I have been at work today since 3:30 am!...which means I got up at 2:30 am....and it is now 12:30. I had to come in for a project and I was planning on being home now but I am having to hang around for a meeting that keeps getting pushed back. It was originally at 10:30, then 12:30 and now 2:00...if it changes one more time i am going to scream.

I do think he is capable of giving more. I am just not sure he wants to. We haven't talked about the R in a while. We didn't talk about it when OW was texting...that was just mainly me getting upset...no real conversation came from it.

I do think expecations have to change as things progress. You are right, 3 months ago my attitude would have been very different after spending a weekend with him. ...It is just that it was boring. I found myself wanting to leave rather than craving more time with him. I found myself thinking "is this it???". I wonder if this is how he felt when he decided he didn't love me anymore.

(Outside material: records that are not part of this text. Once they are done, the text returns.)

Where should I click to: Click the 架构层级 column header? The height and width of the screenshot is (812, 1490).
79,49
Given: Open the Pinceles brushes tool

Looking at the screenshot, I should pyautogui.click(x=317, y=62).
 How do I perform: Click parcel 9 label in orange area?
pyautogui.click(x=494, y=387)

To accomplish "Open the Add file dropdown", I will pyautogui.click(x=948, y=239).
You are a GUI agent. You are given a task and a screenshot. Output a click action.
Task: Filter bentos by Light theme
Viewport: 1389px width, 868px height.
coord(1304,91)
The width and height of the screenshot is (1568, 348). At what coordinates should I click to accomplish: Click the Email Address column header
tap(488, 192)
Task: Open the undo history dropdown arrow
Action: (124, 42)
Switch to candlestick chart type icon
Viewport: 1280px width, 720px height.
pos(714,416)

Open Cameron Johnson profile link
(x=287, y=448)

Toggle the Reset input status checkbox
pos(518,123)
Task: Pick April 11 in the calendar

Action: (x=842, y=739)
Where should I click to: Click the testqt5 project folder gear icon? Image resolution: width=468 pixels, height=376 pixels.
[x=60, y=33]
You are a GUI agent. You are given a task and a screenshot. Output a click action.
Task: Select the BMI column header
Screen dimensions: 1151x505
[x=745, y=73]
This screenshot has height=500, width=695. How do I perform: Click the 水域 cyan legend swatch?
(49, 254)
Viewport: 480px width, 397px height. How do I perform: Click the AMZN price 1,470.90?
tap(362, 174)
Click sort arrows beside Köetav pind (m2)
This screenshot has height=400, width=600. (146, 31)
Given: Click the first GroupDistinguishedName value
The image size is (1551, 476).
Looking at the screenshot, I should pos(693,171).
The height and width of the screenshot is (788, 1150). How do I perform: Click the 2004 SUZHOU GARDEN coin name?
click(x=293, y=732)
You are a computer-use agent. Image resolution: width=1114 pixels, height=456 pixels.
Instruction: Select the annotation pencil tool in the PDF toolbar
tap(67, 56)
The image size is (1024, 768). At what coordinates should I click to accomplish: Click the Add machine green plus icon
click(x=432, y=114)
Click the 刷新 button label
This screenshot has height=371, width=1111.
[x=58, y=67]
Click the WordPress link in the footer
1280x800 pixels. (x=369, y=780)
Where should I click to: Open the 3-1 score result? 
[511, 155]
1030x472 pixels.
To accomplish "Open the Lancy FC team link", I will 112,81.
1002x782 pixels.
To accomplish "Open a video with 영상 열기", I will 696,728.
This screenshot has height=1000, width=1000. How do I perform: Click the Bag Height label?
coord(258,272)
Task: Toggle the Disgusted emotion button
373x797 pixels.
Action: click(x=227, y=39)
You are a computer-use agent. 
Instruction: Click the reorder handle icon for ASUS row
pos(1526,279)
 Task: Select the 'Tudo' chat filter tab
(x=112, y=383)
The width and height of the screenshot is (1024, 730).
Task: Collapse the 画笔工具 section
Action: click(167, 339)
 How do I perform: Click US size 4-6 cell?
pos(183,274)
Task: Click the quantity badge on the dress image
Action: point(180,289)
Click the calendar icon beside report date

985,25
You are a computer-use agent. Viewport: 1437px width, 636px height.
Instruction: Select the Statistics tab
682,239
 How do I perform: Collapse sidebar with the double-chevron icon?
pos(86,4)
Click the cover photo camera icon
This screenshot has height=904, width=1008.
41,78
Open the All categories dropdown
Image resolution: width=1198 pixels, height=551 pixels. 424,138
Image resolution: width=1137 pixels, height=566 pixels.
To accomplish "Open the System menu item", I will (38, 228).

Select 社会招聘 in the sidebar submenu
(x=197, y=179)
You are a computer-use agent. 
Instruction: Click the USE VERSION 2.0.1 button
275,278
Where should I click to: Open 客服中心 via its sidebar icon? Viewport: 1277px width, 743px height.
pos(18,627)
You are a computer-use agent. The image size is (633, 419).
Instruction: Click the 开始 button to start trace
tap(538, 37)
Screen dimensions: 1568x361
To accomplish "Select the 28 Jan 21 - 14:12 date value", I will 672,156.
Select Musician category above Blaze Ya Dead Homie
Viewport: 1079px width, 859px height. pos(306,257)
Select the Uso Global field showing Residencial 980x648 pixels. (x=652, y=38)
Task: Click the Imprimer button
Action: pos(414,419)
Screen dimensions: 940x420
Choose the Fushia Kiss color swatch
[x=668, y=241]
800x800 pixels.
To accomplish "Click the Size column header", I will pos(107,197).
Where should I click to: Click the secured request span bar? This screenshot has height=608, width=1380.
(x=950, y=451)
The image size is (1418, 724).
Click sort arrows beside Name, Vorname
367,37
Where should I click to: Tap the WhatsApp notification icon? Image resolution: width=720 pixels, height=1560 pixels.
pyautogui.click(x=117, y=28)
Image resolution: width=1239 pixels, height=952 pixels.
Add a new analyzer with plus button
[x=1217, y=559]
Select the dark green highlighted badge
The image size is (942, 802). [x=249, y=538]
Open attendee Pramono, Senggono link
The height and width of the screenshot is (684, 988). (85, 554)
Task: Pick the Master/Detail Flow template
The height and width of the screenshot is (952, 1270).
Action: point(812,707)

I need affection from him. I need HIM to initiate. I need him to call me and ask me to do things. I just need him to do some of the work too. I honestly don't think he would respond positively to anything right now. The weird thing is that I don't think he would respond negatively either. I think he is just indifferent. He would get off subject.

Honestly though...it isn't just what he is or isn't doing. My frustration right now is more about the person he has become. He is bitter, cynical, and judgmental....which are traits that are the polar opposite of me and I find it hard to even be around people like that. He is not the man I married...traits of OW have definitely rubbed off on him.

I am just wondering if I really want to keep trying. I am pretty sure that if I told him I was filing for D he would be fine with that. It would let him off the hook. He wouldn't be the bad guy. To his family and friends it would be me that filed..and so once again he would be the victim.